■ WORK REQUIRED
Return the number of lines below with "agent" in them, and nothing else.

━━━ DATA TO PROCESS ━━━

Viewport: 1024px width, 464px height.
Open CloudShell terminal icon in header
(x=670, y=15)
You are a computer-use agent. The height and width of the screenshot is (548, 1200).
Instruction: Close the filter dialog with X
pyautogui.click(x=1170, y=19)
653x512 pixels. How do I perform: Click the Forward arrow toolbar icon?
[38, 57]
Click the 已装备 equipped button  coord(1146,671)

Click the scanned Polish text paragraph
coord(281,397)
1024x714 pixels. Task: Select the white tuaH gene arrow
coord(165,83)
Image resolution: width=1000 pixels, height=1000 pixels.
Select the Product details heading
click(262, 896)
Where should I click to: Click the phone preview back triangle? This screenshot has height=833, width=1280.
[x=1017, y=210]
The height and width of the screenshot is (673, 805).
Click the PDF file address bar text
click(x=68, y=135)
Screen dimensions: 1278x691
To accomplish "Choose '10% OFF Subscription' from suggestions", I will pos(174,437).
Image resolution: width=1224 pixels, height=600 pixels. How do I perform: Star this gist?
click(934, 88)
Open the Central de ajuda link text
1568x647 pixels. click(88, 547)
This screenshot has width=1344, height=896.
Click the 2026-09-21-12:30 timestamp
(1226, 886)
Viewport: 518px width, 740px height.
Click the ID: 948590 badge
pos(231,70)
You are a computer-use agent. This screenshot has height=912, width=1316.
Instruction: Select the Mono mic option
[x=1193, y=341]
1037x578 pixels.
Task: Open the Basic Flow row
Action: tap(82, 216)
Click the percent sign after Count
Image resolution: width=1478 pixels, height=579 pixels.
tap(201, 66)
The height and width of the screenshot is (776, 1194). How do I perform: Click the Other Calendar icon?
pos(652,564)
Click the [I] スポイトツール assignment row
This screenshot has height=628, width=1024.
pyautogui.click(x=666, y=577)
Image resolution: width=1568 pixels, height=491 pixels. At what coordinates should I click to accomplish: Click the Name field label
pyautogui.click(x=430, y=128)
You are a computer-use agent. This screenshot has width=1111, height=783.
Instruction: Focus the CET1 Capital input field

━━━

■ FINAL ANSWER
3